Quem precisa fazer iodoterapia?
Nem todo paciente com câncer de tireoide precisa receber iodoterapia após a cirurgia. Atualmente, muitos pacientes com baixo risco de retorno da doença podem ser acompanhados apenas com exames e consultas, sem necessidade de radioiodo.
Quando, após uma avaliação individualizada, a equipe médica considera que a iodoterapia é indicada para eliminar pequenos restos de tecido tireoidiano que podem permanecer após a cirurgia, costuma-se utilizar uma dose menor de radioiodo, geralmente entre 30 e 50 mCi. Doses mais altas, como 100 mCi ou mais, ficam reservadas para situações específicas, de acordo com as características de cada paciente e da doença.
Quais as vantagens da dose menor?
Tratamento em casa (ambulatorial):
Administração de doses menores permite que o paciente receba o medicamento e retorne para casa no mesmo dia, seguindo orientações de radioproteção fornecidas pela equipe médica, sem necessidade de internação hospitalar.

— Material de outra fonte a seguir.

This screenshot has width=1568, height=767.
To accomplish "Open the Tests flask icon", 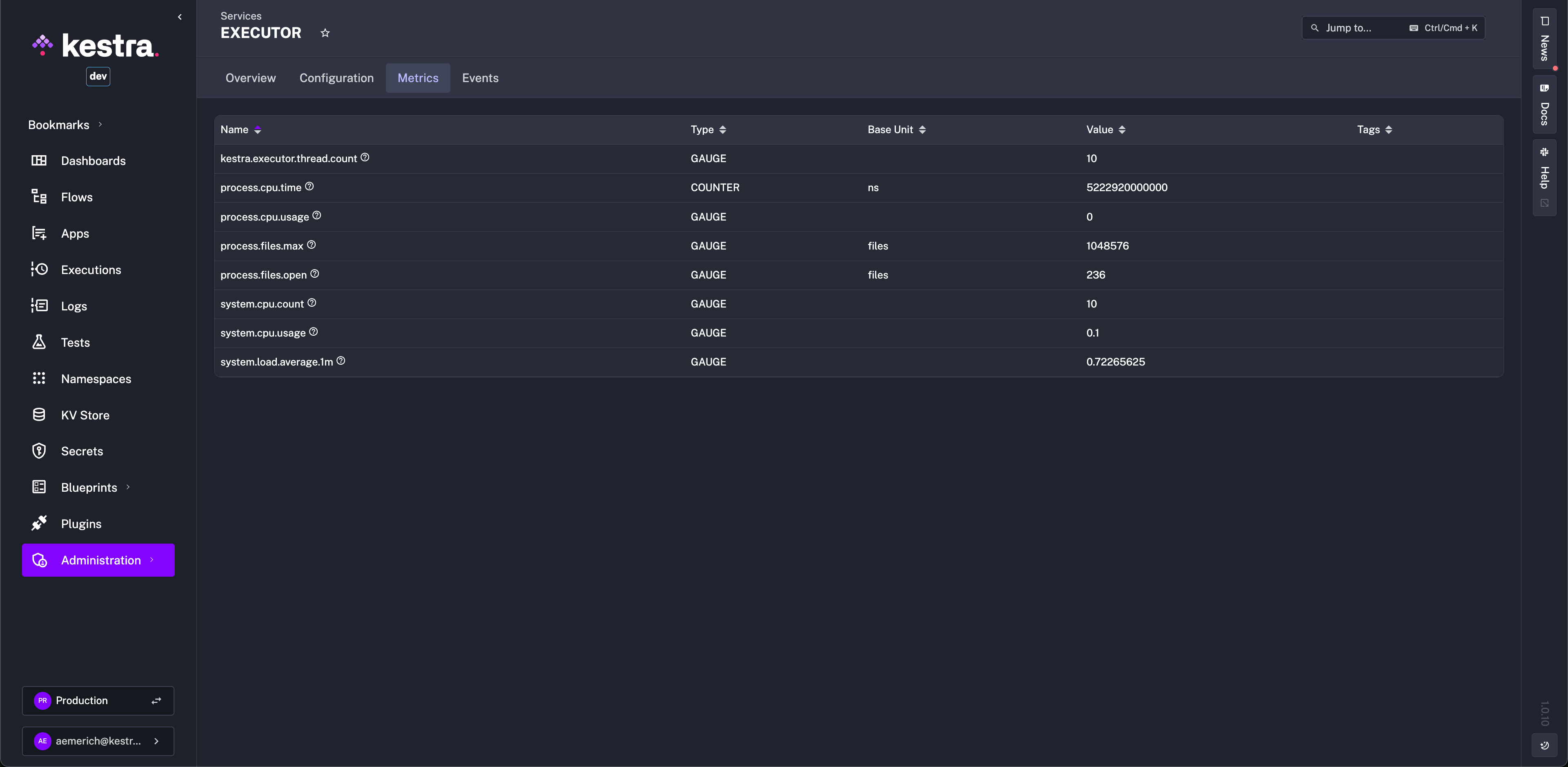I will [x=39, y=342].
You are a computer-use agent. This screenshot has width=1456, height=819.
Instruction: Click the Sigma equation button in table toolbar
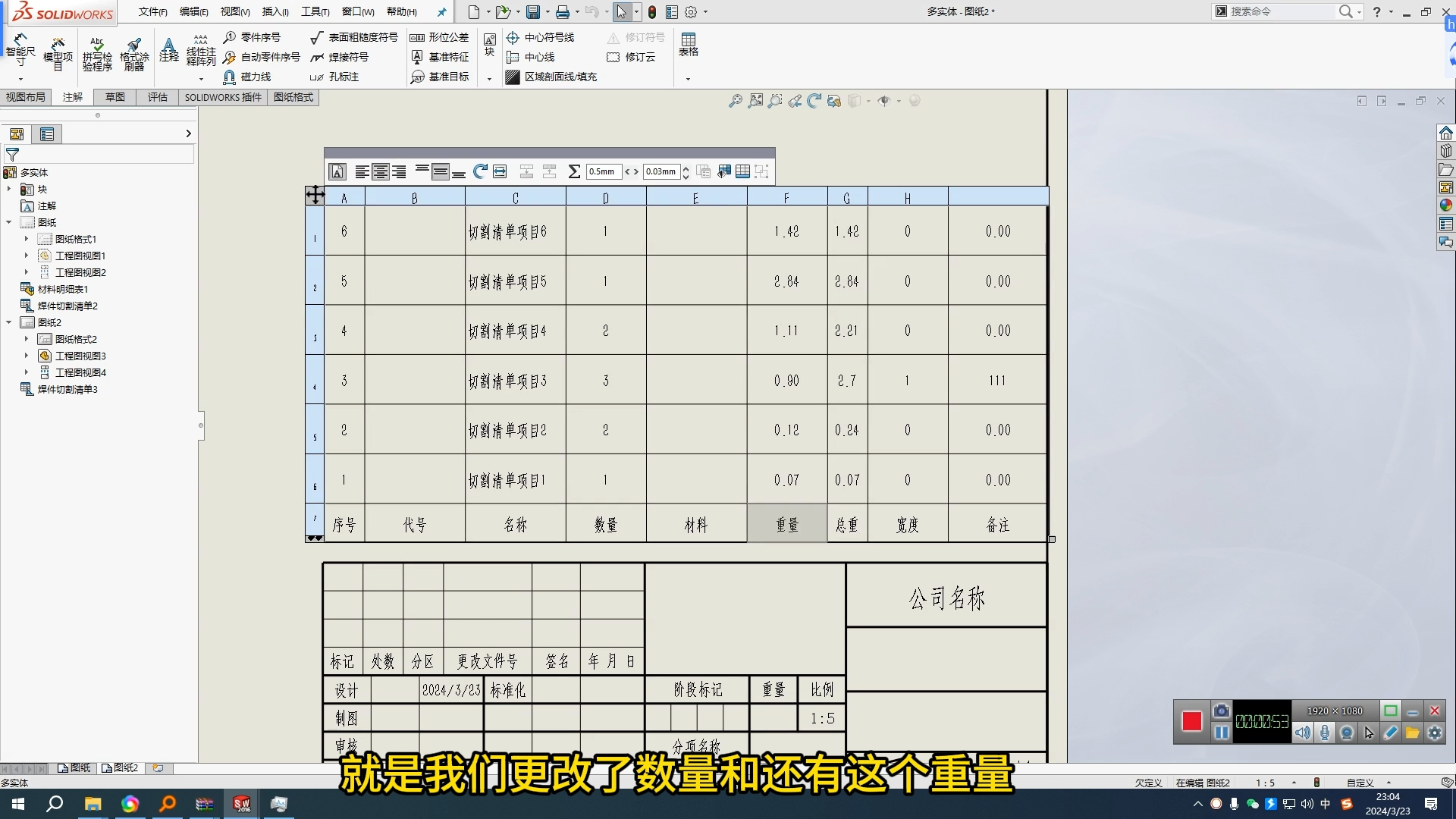pos(574,172)
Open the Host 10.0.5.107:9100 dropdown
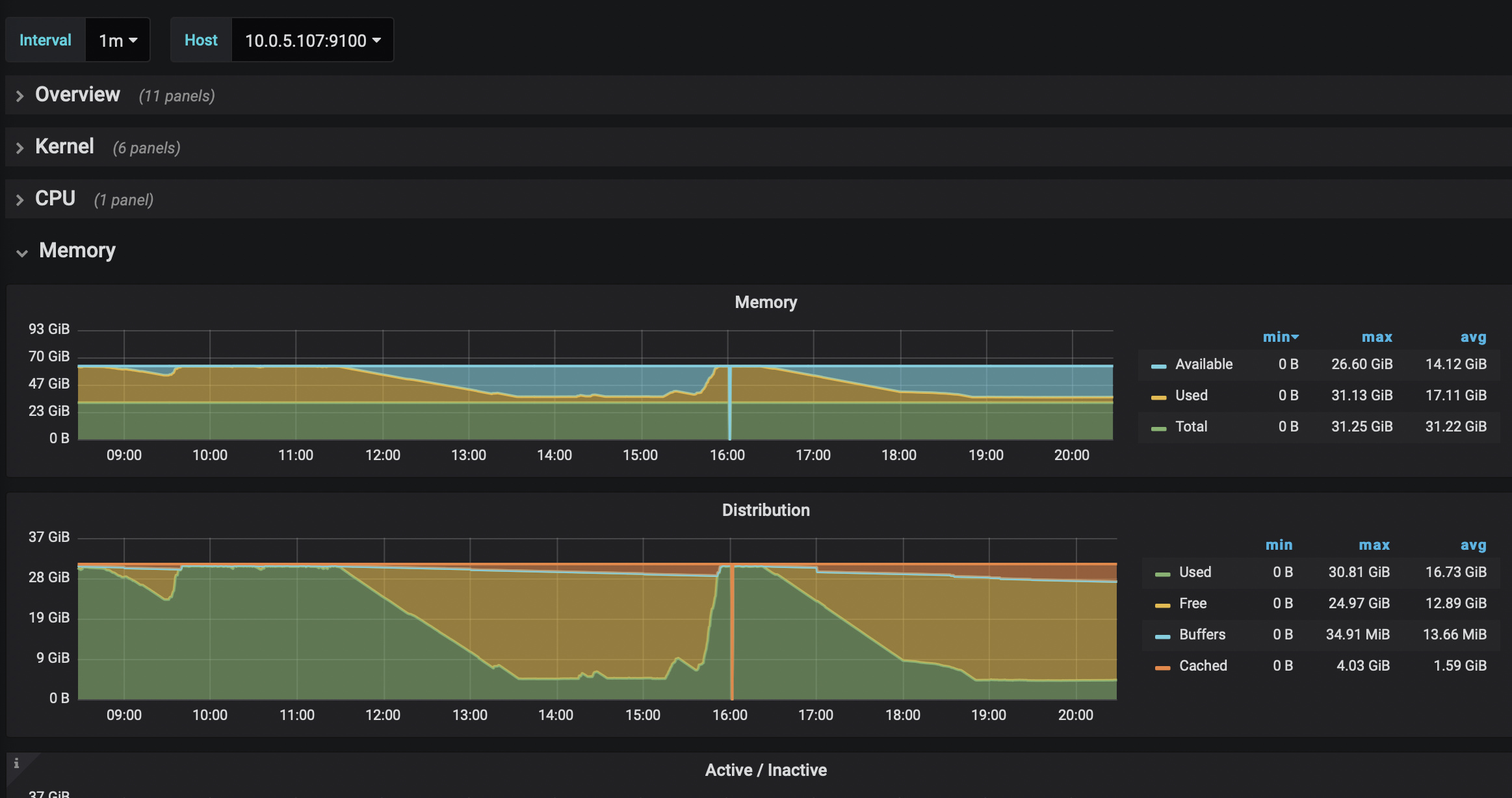Viewport: 1512px width, 798px height. (x=312, y=40)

Menor exposição à radiação:
Quando a dose menor é suficiente para atingir o objetivo do tratamento, ela reduz a exposição desnecessária à radiação, sem comprometer a eficácia.
Menos efeitos colaterais:
Doses menores estão associadas a menor risco de alguns efeitos adversos, principalmente nas glândulas salivares. Estudos demonstraram que sintomas como inchaço dessas glândulas ocorreram em cerca de 14% dos pacientes tratados com 30 mCi, comparados a aproximadamente 40% daqueles que receberam 75 mCi ou mais.
Redução de custos:
Quando realizado de forma ambulatorial, o tratamento também reduz os custos relacionados à internação hospitalar, beneficiando tanto os pacientes quanto os sistemas público e privado de saúde.
É realmente eficaz?
Sim. Grandes estudos internacionais, como os ensaios clínicos HiLo e ESTIMABL1, demonstraram que, nos pacientes de baixo risco em que a iodoterapia é indicada, a dose de 30 mCi é tão eficaz quanto 100 mCi para eliminar o tecido tireoidiano remanescente, apresentando resultados semelhantes no controle da doença a longo prazo.

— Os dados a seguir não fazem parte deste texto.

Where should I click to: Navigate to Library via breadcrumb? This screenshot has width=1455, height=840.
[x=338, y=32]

Além disso, estudos mais recentes mostraram que muitos pacientes de baixo risco podem apresentar excelente evolução mesmo sem realizar iodoterapia, reforçando que a decisão sobre indicar ou não o tratamento deve ser individualizada.
Conclusão
A medicina atual busca oferecer o tratamento certo para cada paciente, evitando intervenções desnecessárias. No câncer diferenciado de tireoide, isso significa que muitos pacientes podem nem precisar de iodoterapia. E, quando ela é indicada, doses menores costumam proporcionar a mesma eficácia, com menos efeitos colaterais, maior conforto e recuperação mais simples.
Por isso, a decisão sobre a necessidade da iodoterapia e a dose mais adequada deve sempre ser tomada de forma individualizada, considerando as características da doença e de cada paciente.